Exercise aim: Pictures excluded, retype the lines from the one containing "Viewport: 875px width, 659px height." through the last line of the data below, both included.

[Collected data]
****************************************
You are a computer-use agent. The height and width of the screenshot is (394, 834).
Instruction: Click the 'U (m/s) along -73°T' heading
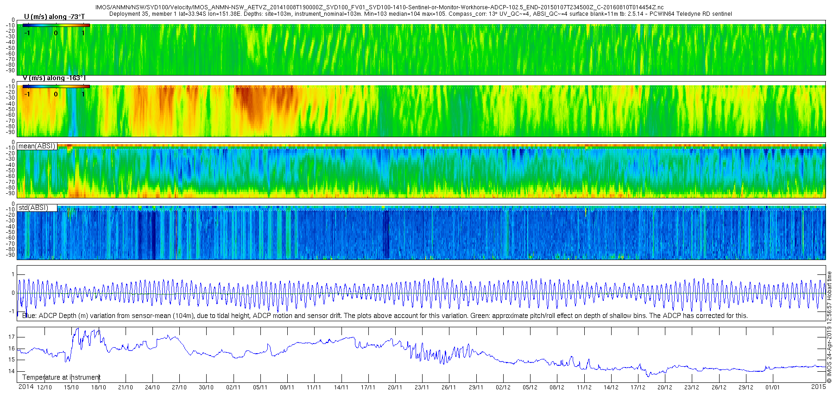(x=54, y=17)
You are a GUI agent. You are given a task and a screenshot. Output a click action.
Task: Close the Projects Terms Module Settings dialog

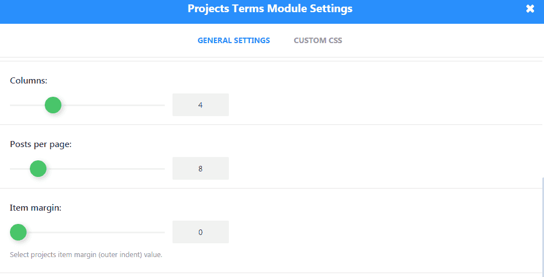(530, 9)
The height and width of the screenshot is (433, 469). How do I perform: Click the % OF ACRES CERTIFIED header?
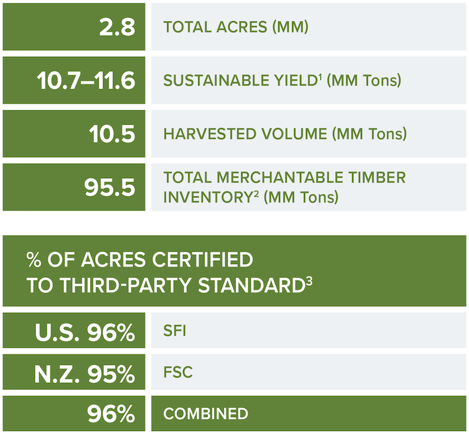(139, 259)
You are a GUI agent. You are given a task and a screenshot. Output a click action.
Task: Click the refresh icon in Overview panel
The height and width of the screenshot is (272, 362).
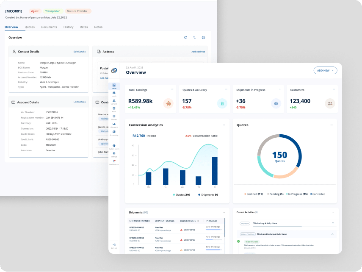(185, 38)
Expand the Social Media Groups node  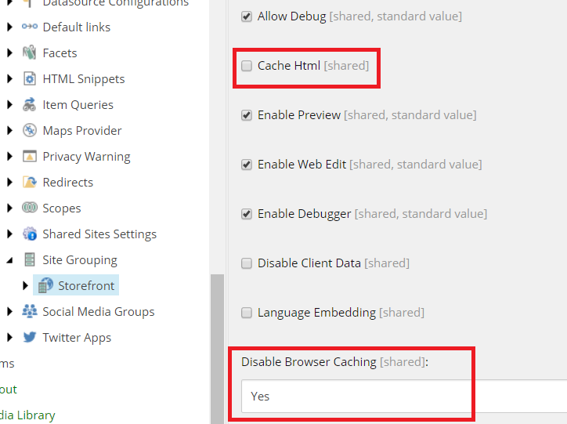click(9, 312)
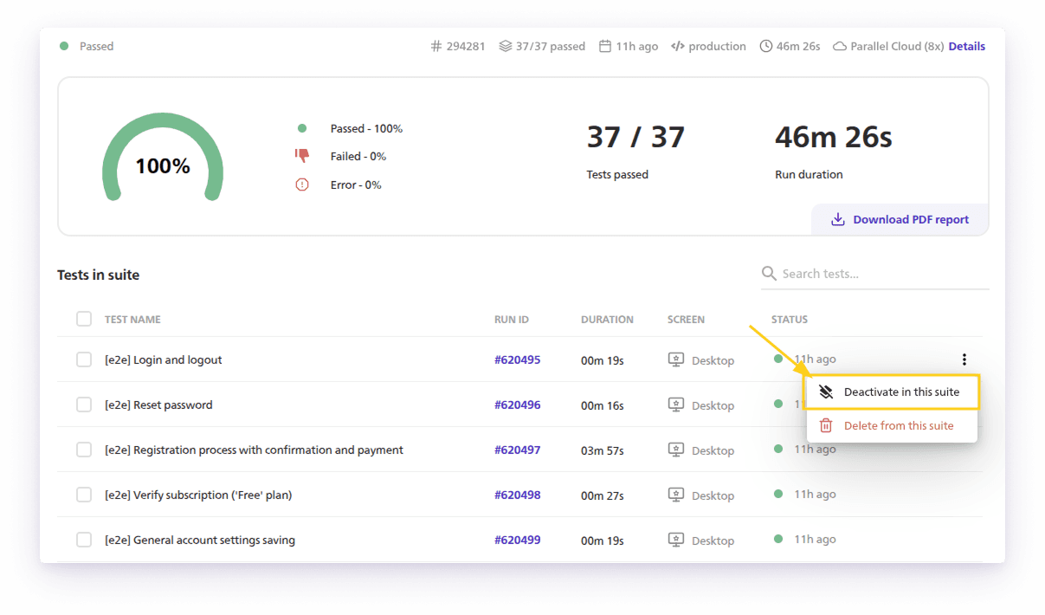Click the download icon beside PDF report
Viewport: 1045px width, 615px height.
click(x=837, y=220)
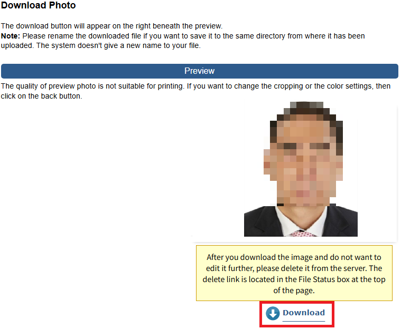Click the bold 'Note:' label

11,36
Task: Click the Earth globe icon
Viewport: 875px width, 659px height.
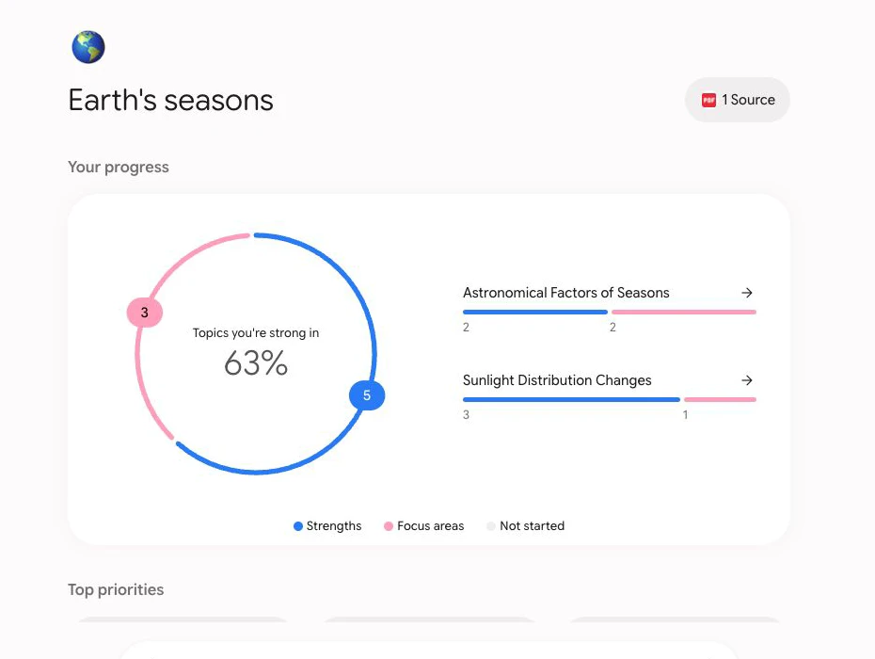Action: click(88, 47)
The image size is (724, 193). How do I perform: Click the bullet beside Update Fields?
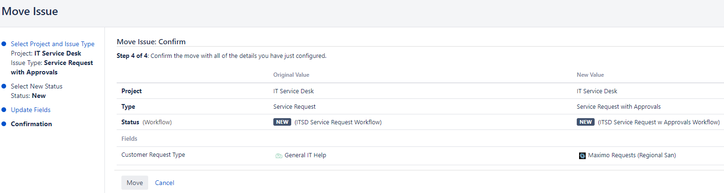4,110

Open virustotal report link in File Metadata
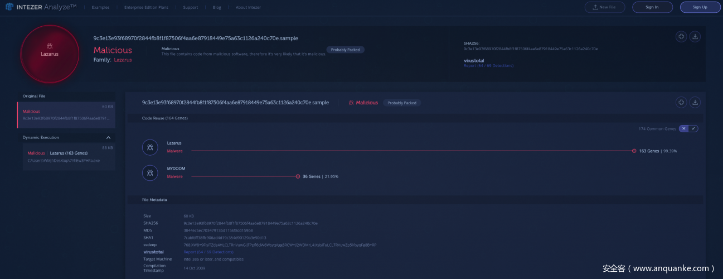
****************************************
Written response:
Viewport: 875px width, 659px height.
Action: click(88, 47)
The image size is (724, 193). How do I perform: Click the bullet beside Update Fields?
4,110

Open virustotal report link in File Metadata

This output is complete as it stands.